• Work to be completed: Please pull out every line from the one containing "Given: Uncheck checkbox for 任务4 受力分析.mp4" through the one containing "Action: click(x=162, y=129)", including both of those lines, and reproduce them unchanged.

• Material provided:
..............................

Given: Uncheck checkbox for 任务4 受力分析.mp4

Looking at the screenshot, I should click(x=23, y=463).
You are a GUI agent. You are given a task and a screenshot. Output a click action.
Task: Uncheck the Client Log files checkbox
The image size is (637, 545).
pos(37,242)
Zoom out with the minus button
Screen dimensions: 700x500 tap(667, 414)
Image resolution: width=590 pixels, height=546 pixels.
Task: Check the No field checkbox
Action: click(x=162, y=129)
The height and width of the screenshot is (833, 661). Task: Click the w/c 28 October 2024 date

..............................

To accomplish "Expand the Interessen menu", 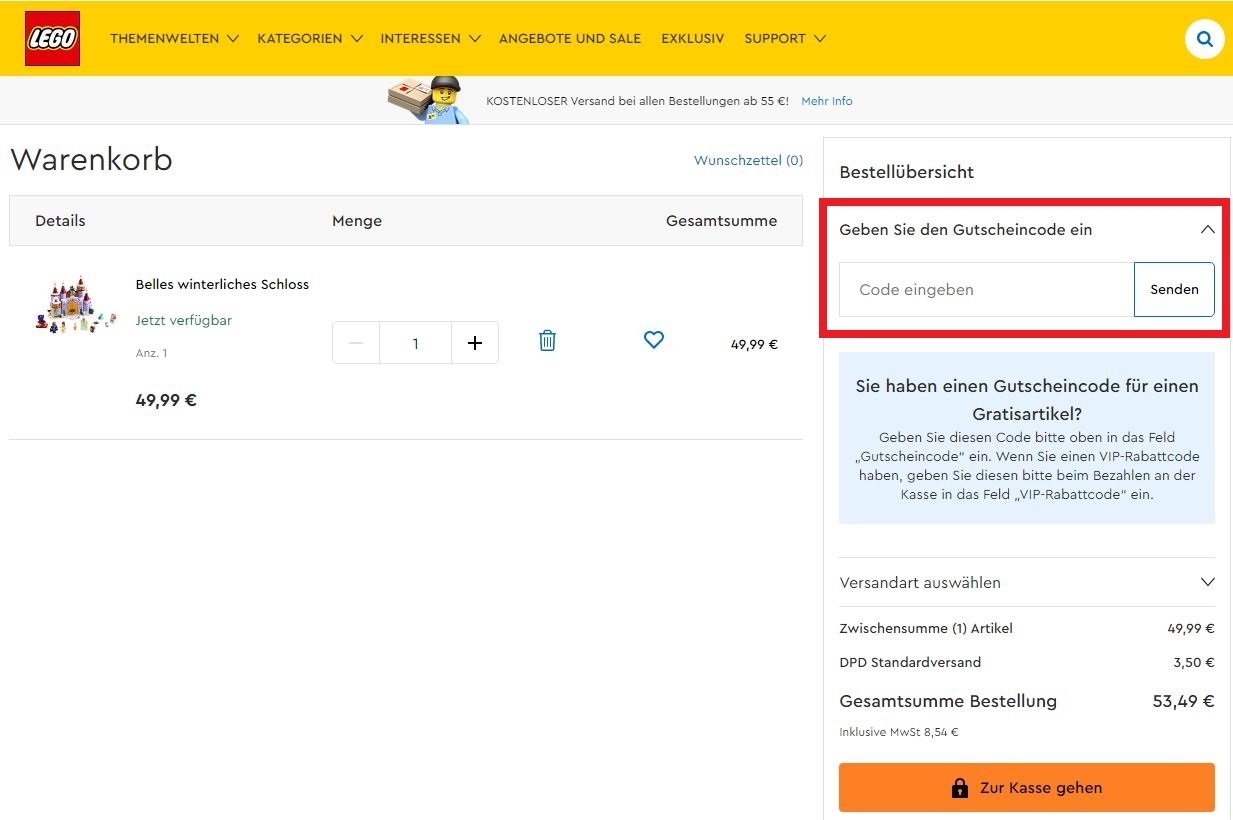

..............................

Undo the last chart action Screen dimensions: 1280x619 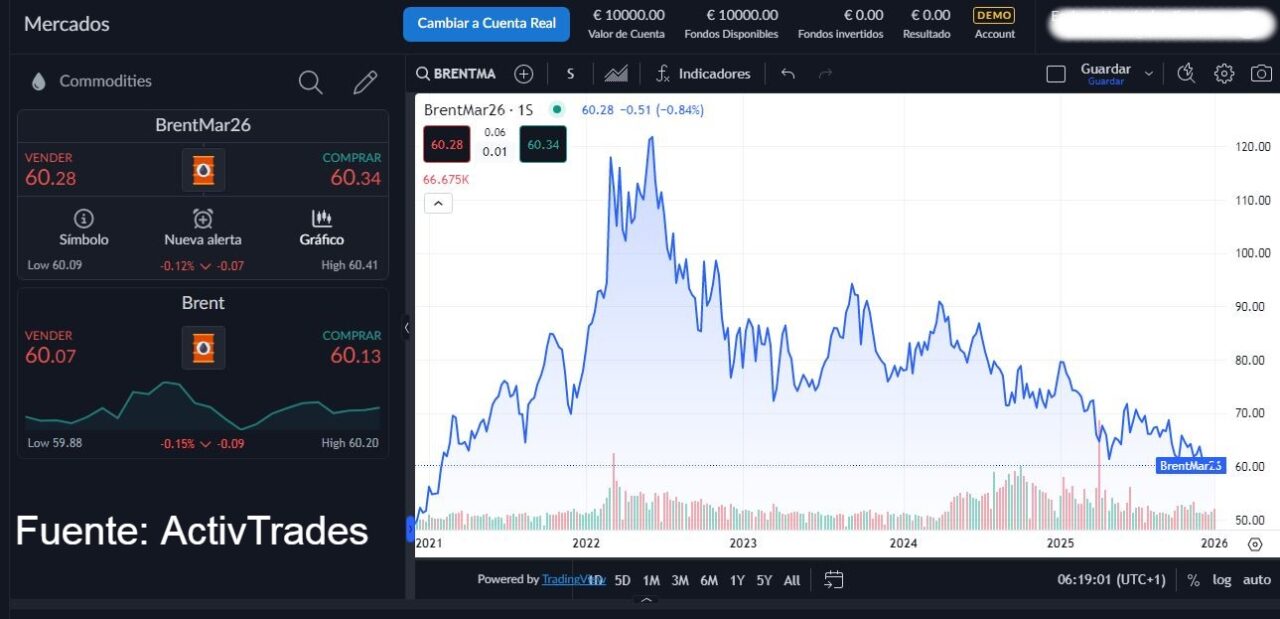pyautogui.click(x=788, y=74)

..............................

• Response for this exercise:
Given: Uncheck checkbox for 任务4 受力分析.mp4

Looking at the screenshot, I should click(x=23, y=463).
You are a GUI agent. You are given a task and a screenshot. Output a click action.
Task: Uncheck the Client Log files checkbox
The image size is (637, 545).
pos(37,242)
Zoom out with the minus button
Screen dimensions: 700x500 tap(667, 414)
Image resolution: width=590 pixels, height=546 pixels.
Task: Check the No field checkbox
Action: click(x=162, y=129)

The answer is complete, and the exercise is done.